Pixel coordinate grounding data:
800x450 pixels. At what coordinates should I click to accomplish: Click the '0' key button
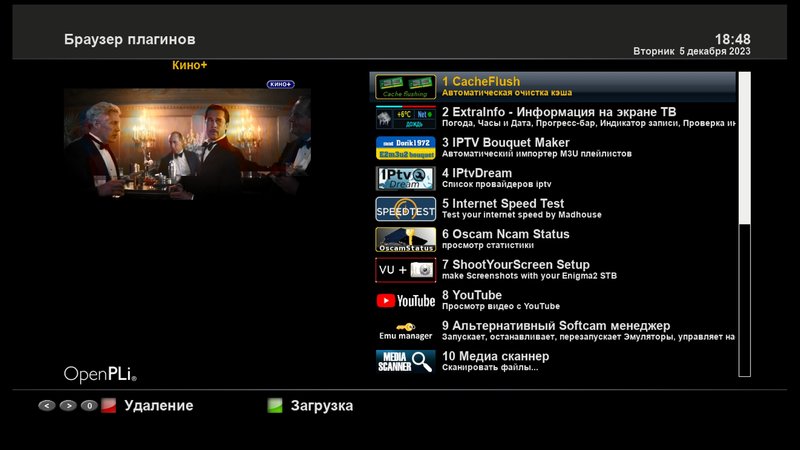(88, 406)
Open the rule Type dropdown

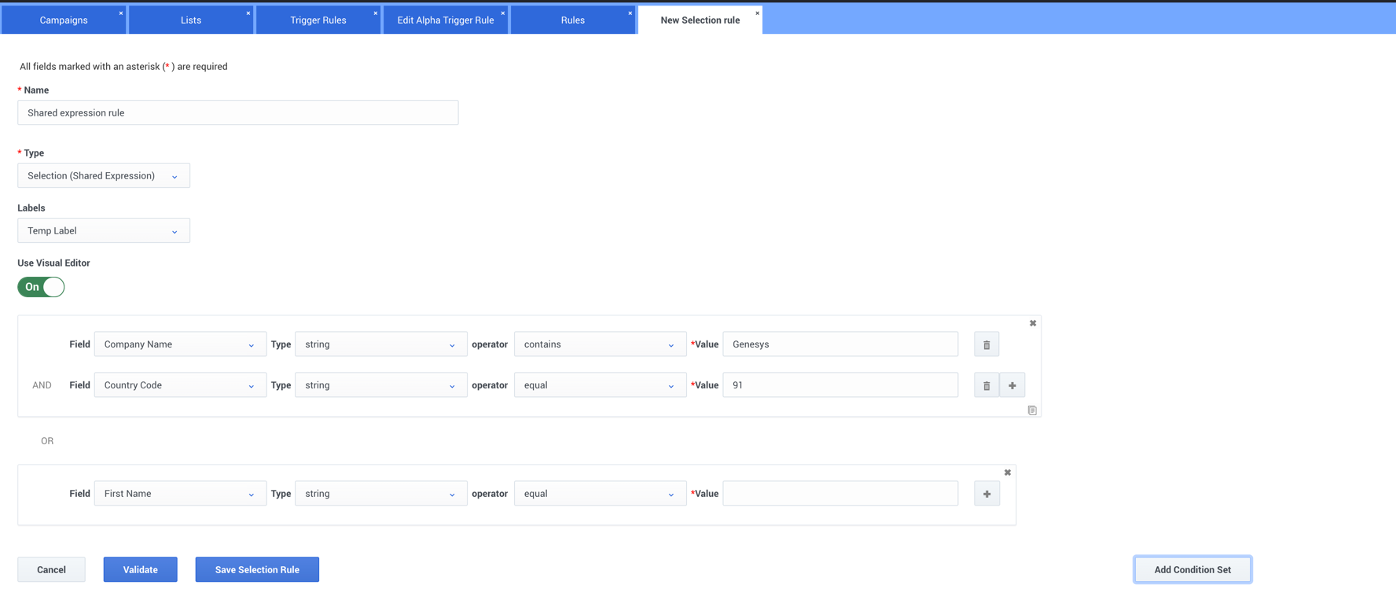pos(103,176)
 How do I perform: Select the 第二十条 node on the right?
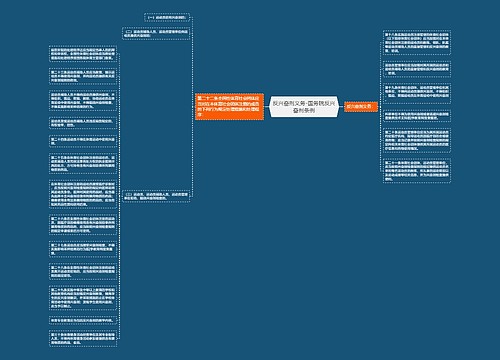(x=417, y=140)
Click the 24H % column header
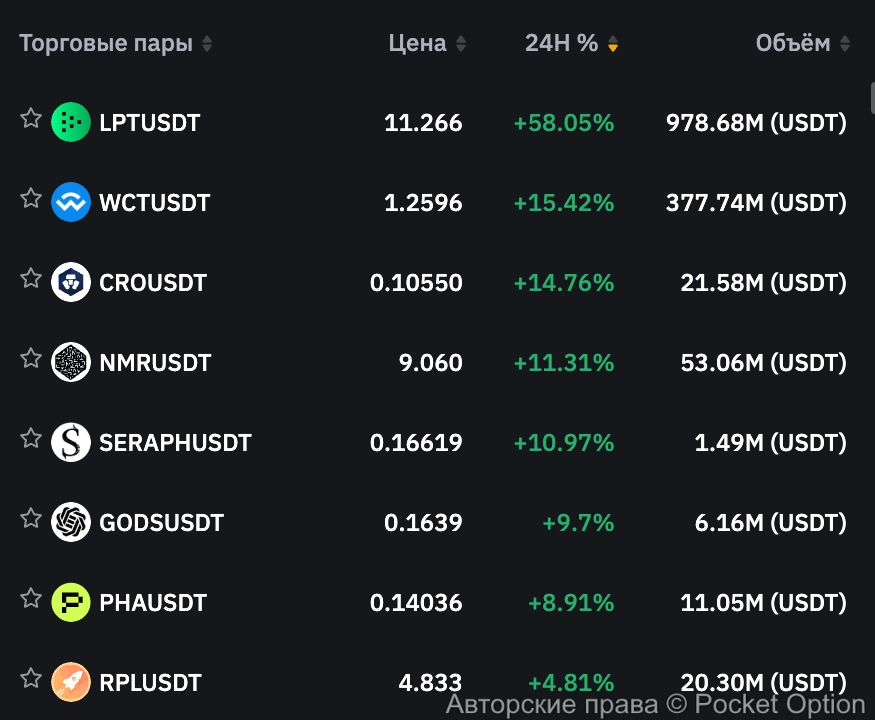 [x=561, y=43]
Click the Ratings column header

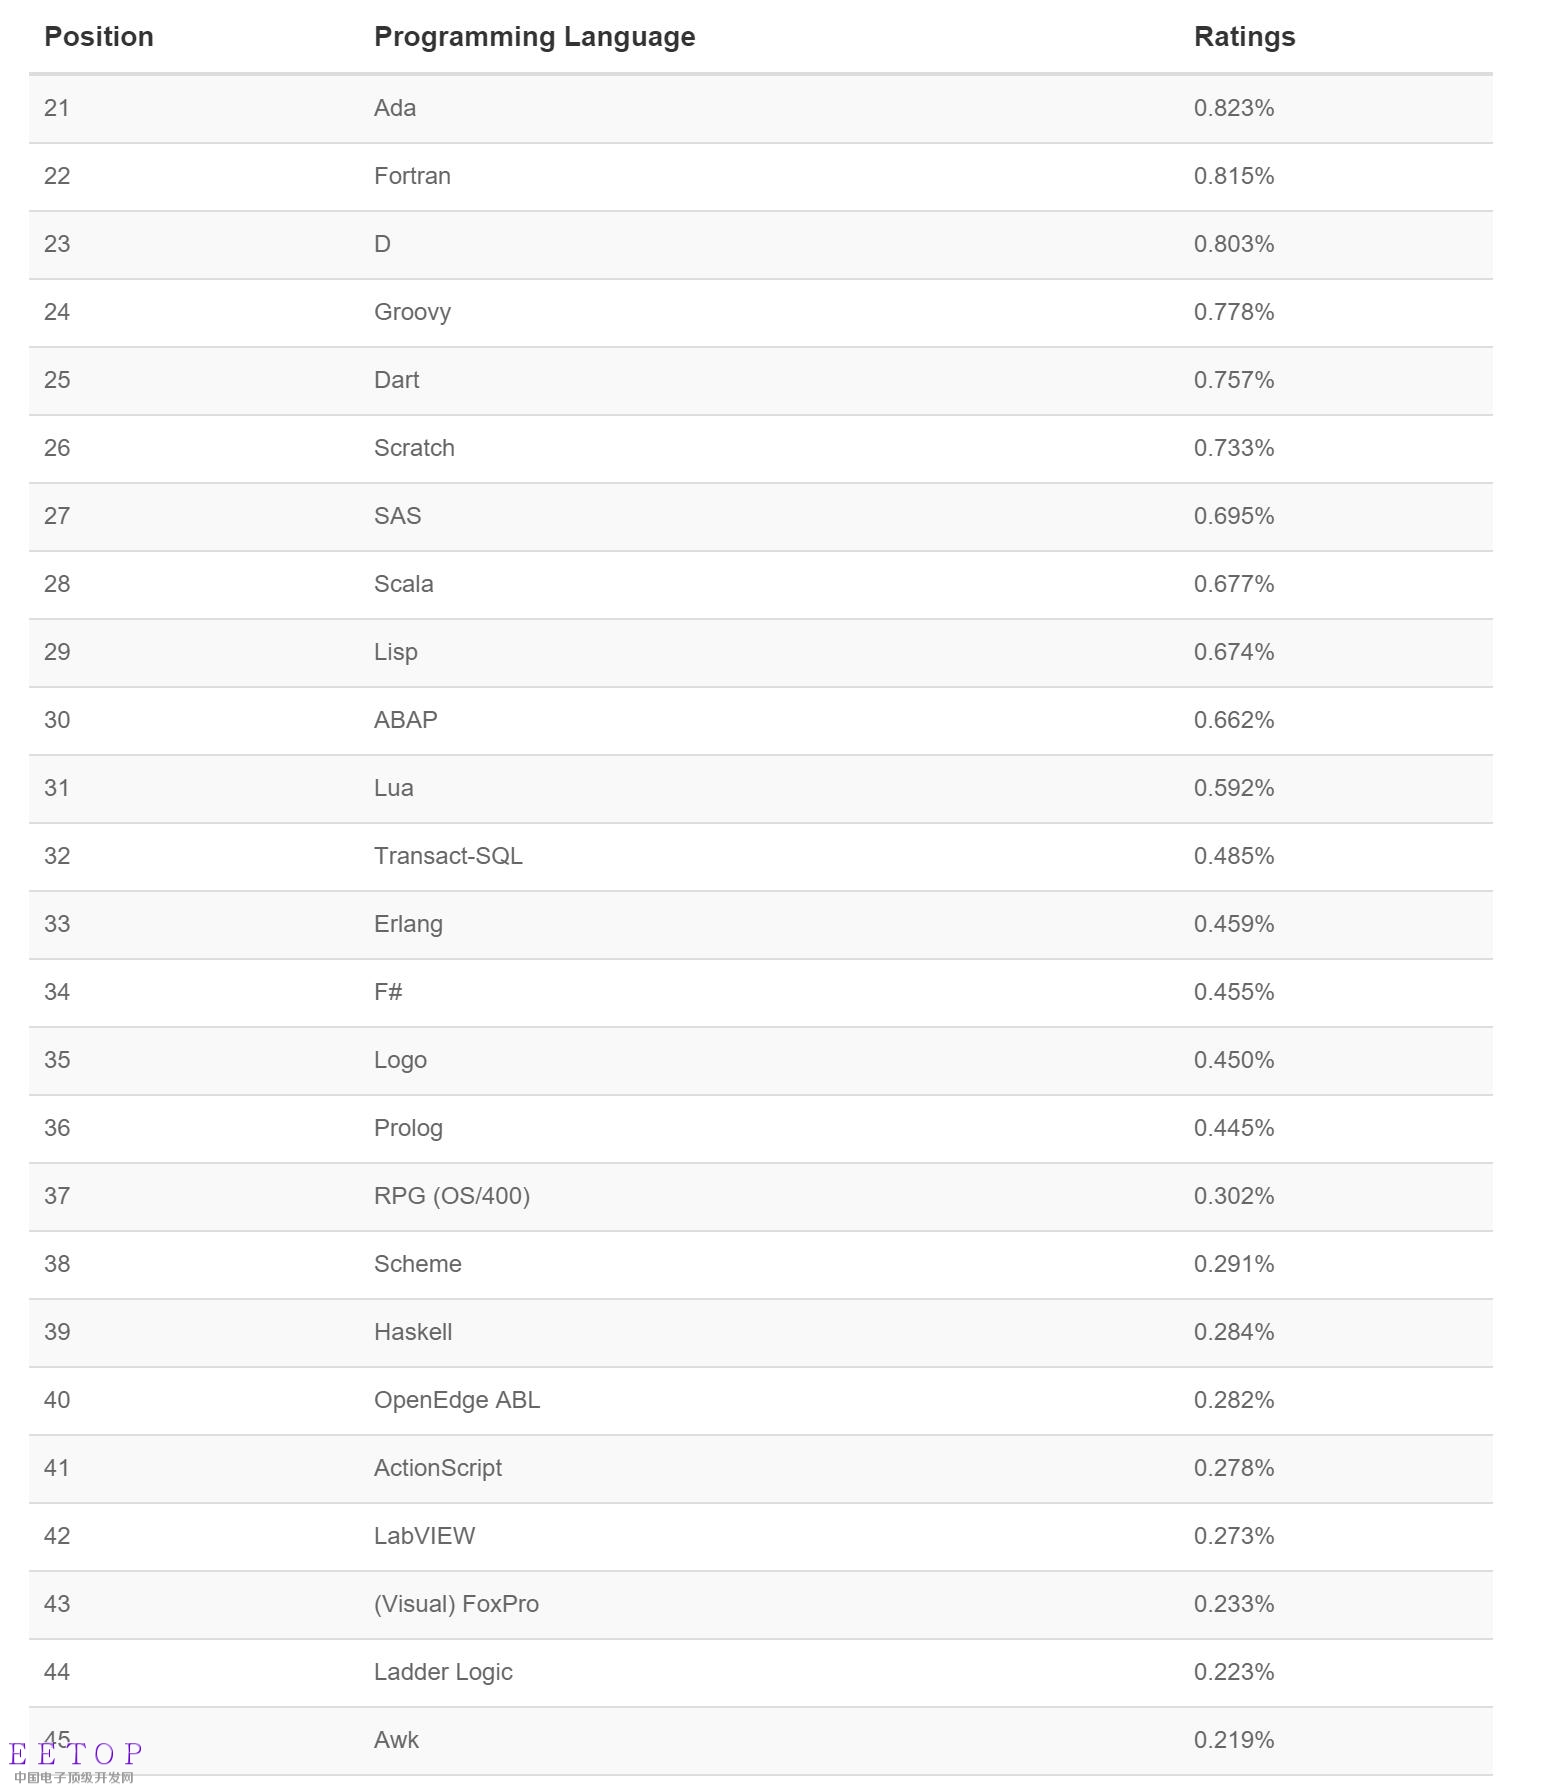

- _WHAT YOU HAVE TO DO_
Reproduce the data above without a single change, please, but without its pictures.

- _RESULT OF THE EXERCISE_
800x450 pixels. At what coordinates should I click to accomplish: Click the '0' key button
(88, 406)
Open the rule Type dropdown

pos(103,176)
 How do I perform: Select the 第二十条 node on the right?
(x=417, y=140)
Click the 24H % column header
 [x=561, y=43]
Click the Ratings column header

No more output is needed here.